4月14日 (日) 甲子園
1 2 3 4 5 6 7 8 9 計
0 0 0 0 0 0 0 0 0 0 タイガース 9勝9敗1分 0.500 若林忠志 三輪八郎
1 0 0 2 3 3 0 0 X 9 阪急 9勝6敗1分 0.600 浅野勝三郎
勝利投手 浅野勝三郎 1勝1敗
敗戦投手 若林忠志 5勝4敗
勝利打点 フランク山田伝 3
準完全
浅野勝三郎が準パーフェクトを達成した。
タイガースは初回、ジミー堀尾文人が三ゴロ、皆川定之が中飛、本堂保次は三振に倒れる。2回、カイザー田中義雄が左飛、松木謙治郎も左飛、伊賀上良平は三振に終わる。3回、若林忠志は遊ゴロ、富松信彦は一飛、山根実が四球を選び二盗に成功、しかし堀尾は三振に打ち取られる。
タイガースは4回、皆川が右飛、本堂が中飛、田中が遊ゴロに倒れる。5回、松木は二ゴロ、伊賀上は遊直、若林は二飛に終わる。6回、富松は左飛、山根は一邪飛、堀尾は二飛に打ち取られる。
タイガースは7回、皆川が一邪飛、本堂が二飛、田中が投ゴロに倒れる。8回、松木は右直、伊賀上は中飛、三輪八郎は三振に終わる。いよいよ無安打無得点が見えてきた。
浅野勝三郎は9回、富松に代わる代打中田金一を捕邪飛に打ち取りあと二人、山根に代わる代打宮崎剛を中飛に打ち取りあと一人コール、最後は堀尾を中飛に打ち取り快挙を達成する。
阪急は初回、先頭の中島喬が三前にセーフティバントを決めて出塁、上田藤夫が送ってフランク山田伝が左前に先制タイムリーを放つ。
阪急は4回、先頭の山下実の一ゴロをファースト松木がエラー、山下好一が右前打、井野川利春が中前打を放って無死満塁、伊東甚吉が押出し四球を選び浅野の中犠飛で3-0とする。
阪急は5回、一死後山田が中前打、黒田健吾の一ゴロを松木が二塁に悪送球、山下実は中飛に倒れるが山下好一が右前打を放って二死満塁、井野川が左前にタイムリー、伊東が押出し四球を選びフォアボール目をキャッチャー田中が捕逸して二走山下好一も還って3点追加、6-0とする。
阪急は6回、一死後上田が左前打、山田の右前打で無死一三塁、黒田が四球を選んで無死満塁、6回表の守備から山下実に代わってファーストに入っている新富卯三郎が右前にタイムリーを放って若林をKO、代わった三輪から山下好一が右前に2点タイムリーを放って9-0とする。
浅野勝三郎は無安打1四球4三振の準完全で今季初勝利をあげる。
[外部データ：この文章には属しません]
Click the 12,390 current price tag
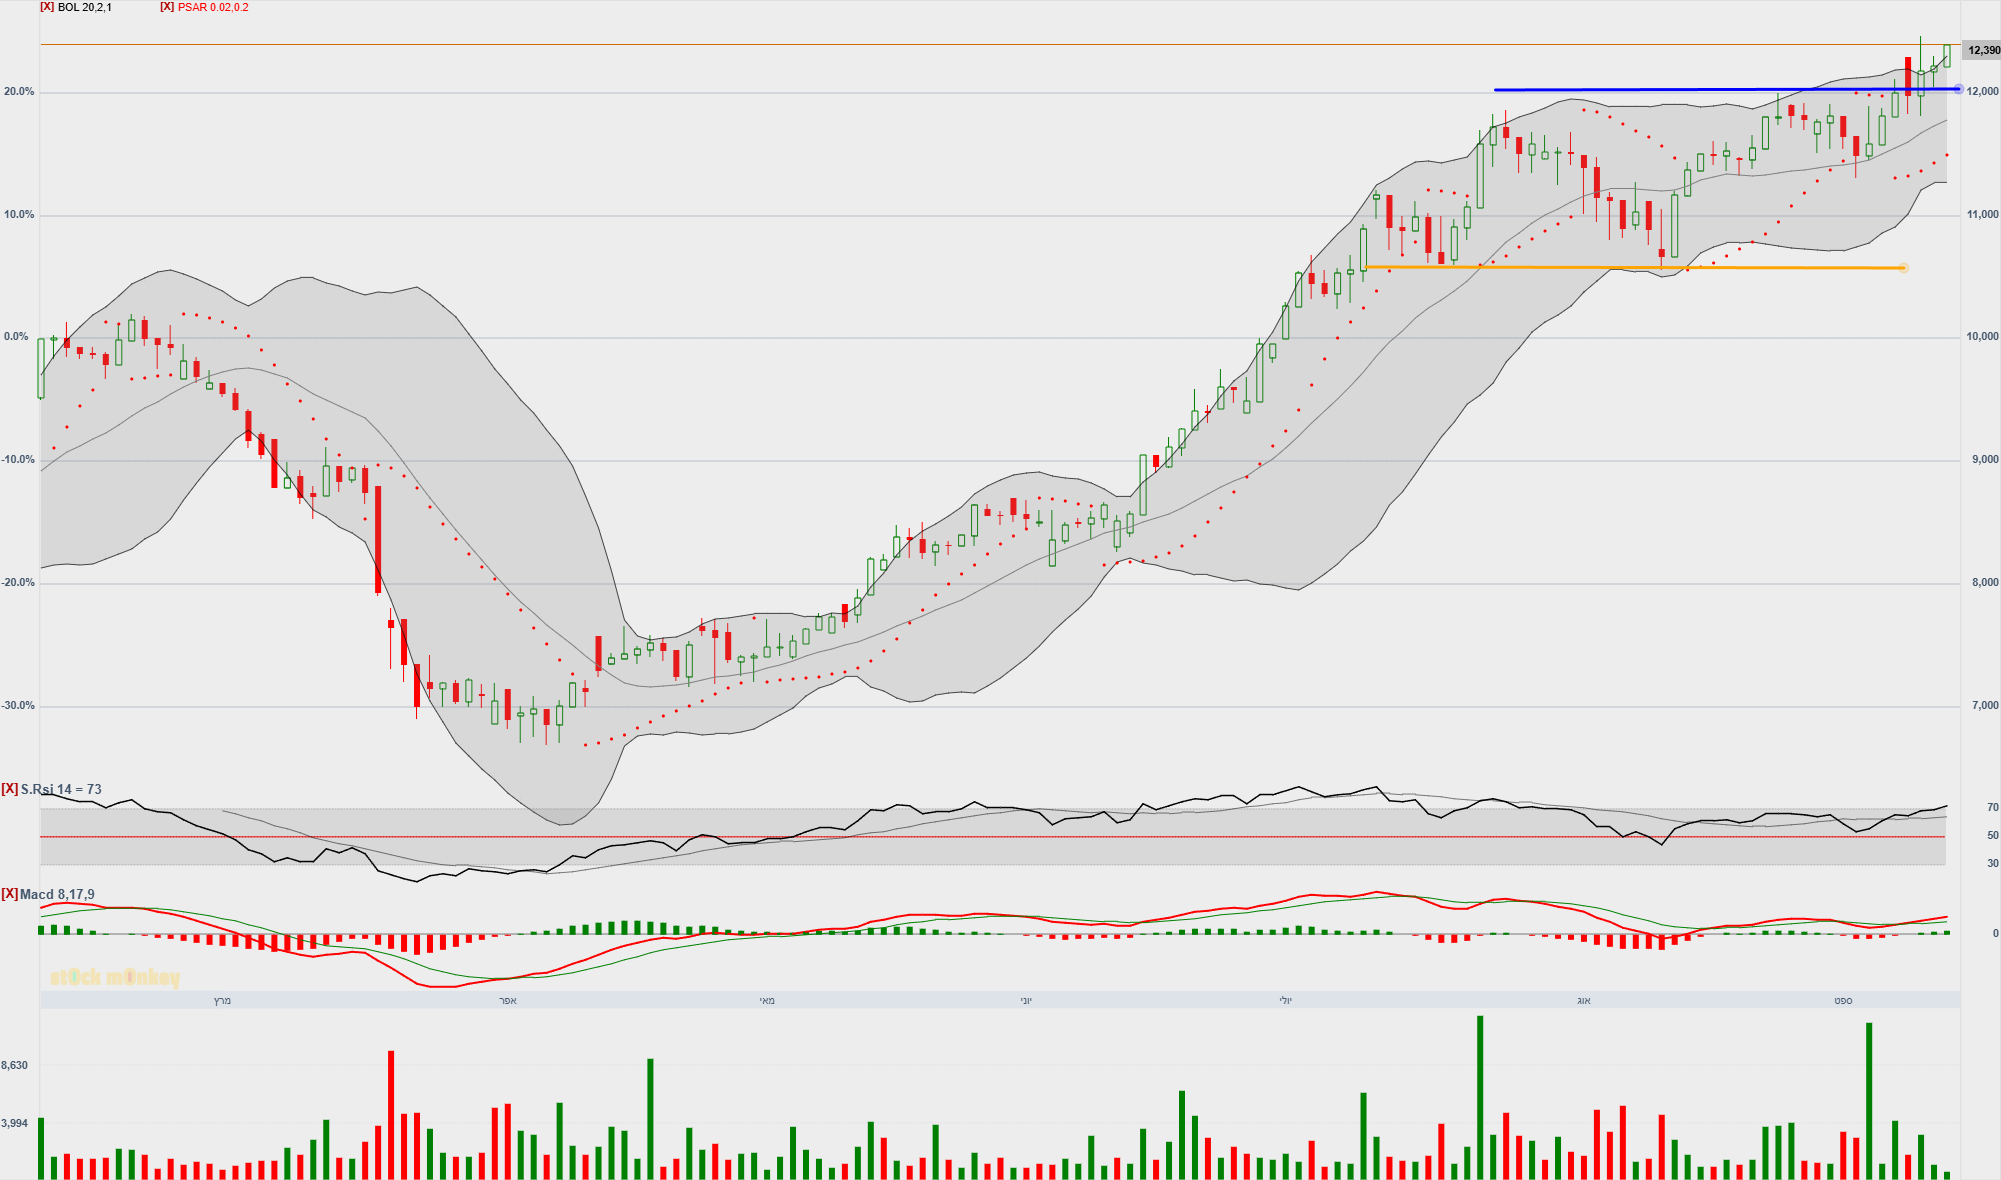2001x1180 pixels. (1981, 50)
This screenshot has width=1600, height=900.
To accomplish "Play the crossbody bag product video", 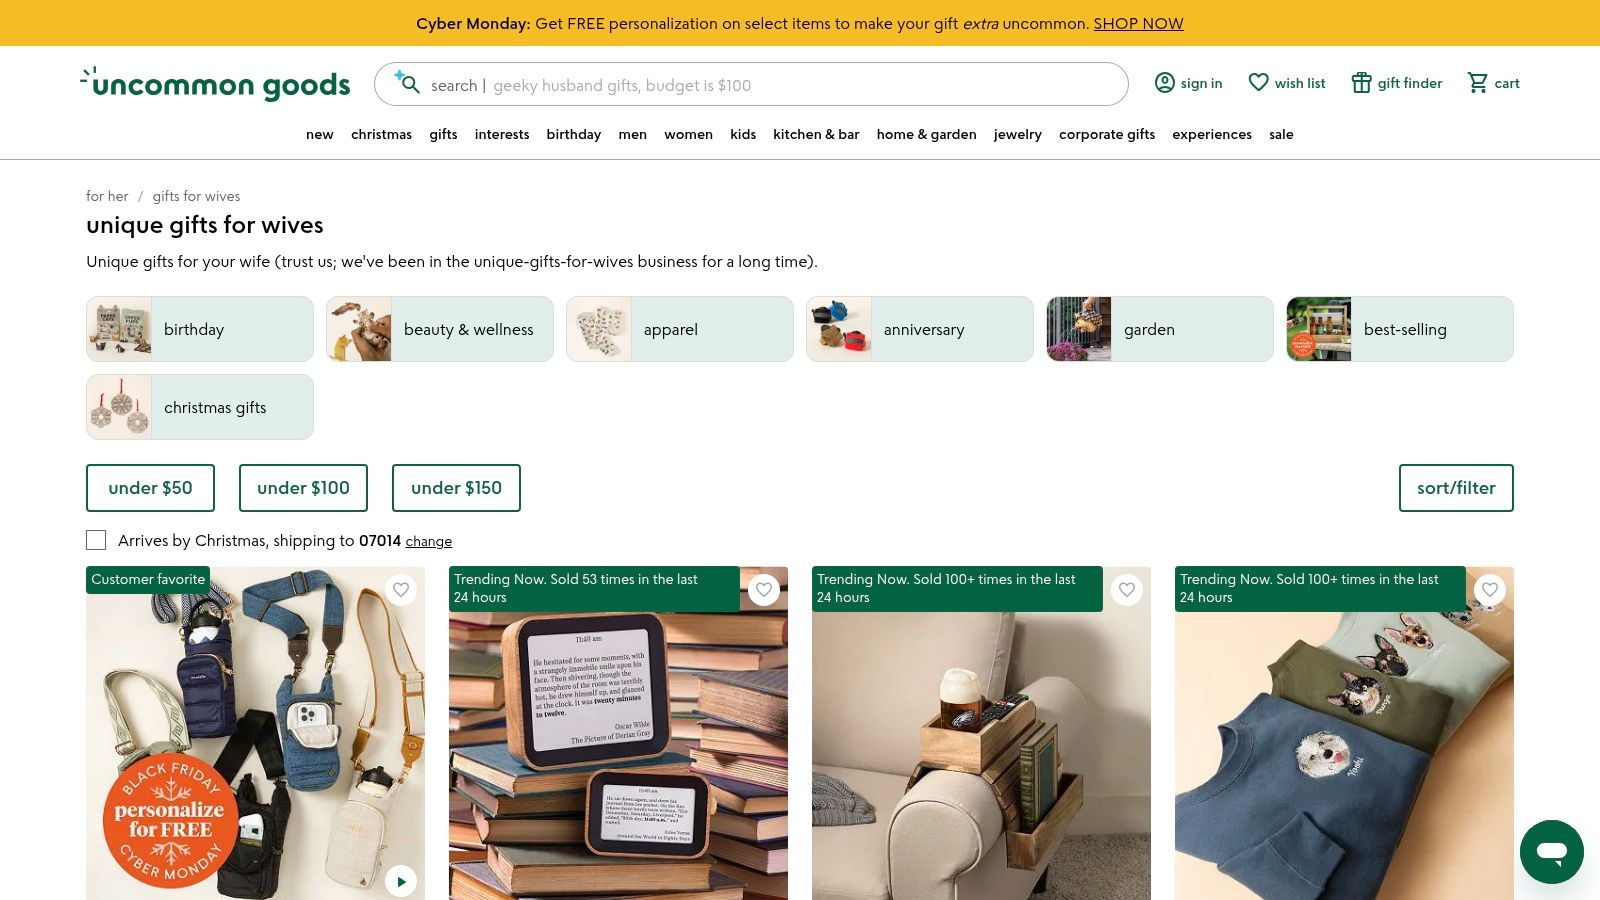I will (401, 881).
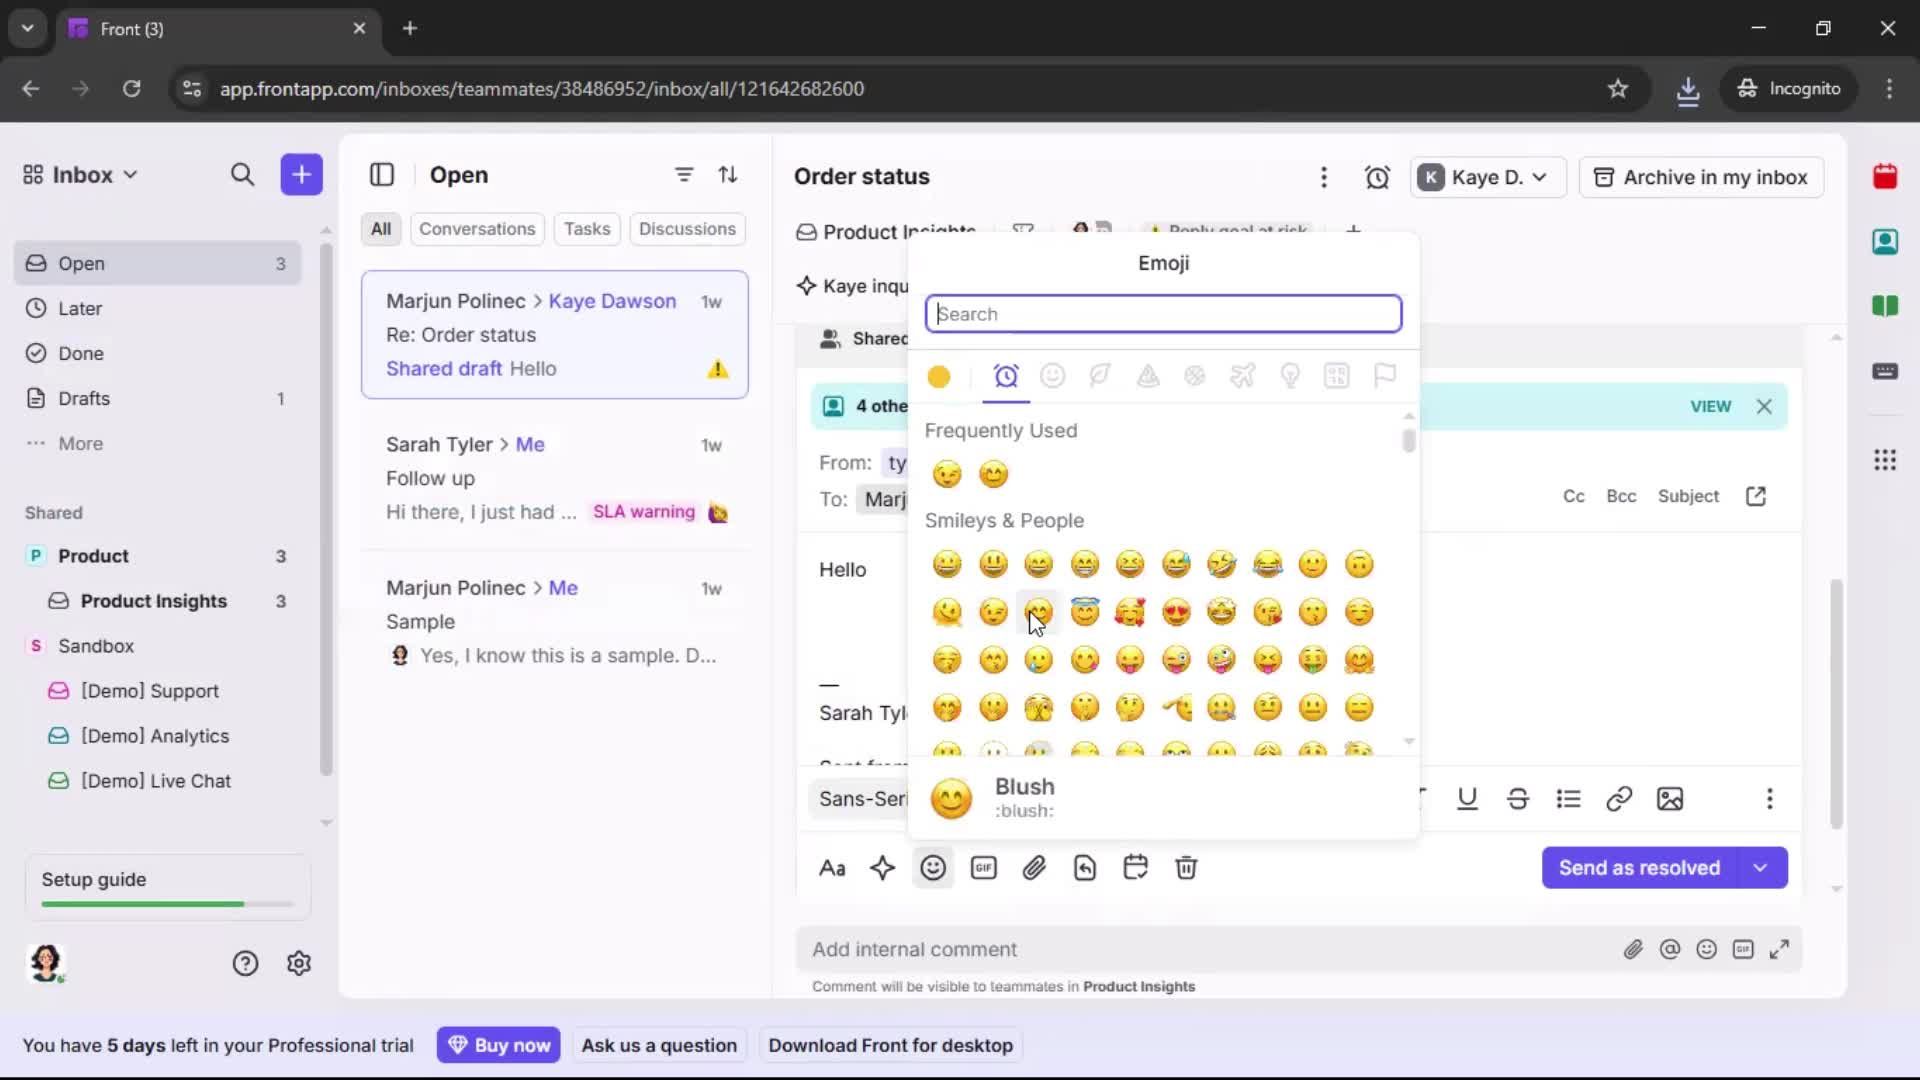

翌日の読売新聞によると浅野は「見事なコントロールをもって内外角を極めつけるスローカーブ」が良かったようである。
浅野の無安打無得点は史上6人目7回目となる。1回目は昭和11年9月25日のタイガース戦で澤村栄治が4四球7三振、2回目は昭和12年5月1日のタイガース戦で澤村栄治が3四球11三振、3回目は同年7月3日のイーグルス戦でスタルヒンが3四球6三振、4回目は同年7月16日のセネタース戦で石田光彦が1四球6三振、但しこの試合では阪急に2エラーがありました。5回目は昭和14年11月3日のセネタース戦で中尾輝三が10四球6三振、6回目は昭和15年3月18日のイーグルス戦で亀田忠が9四球6三振でした。
日本最初の完全試合は昭和25年6月28日の西日本パイレーツ戦で達成した藤本英雄ですが、本日浅野が山根実に四球を与えていなかったら日本最初の完全試合は浅野勝三郎のものとなっていた訳です。
*浅野勝三郎は無安打1四球4三振の準完全試合を達成した。
*無安打無得点に抑えられたタイガース打線。
*澤村栄治の1回目の無安打無得点。昭和11年10月15日発行「日本職業野球聯盟広報」第七号より。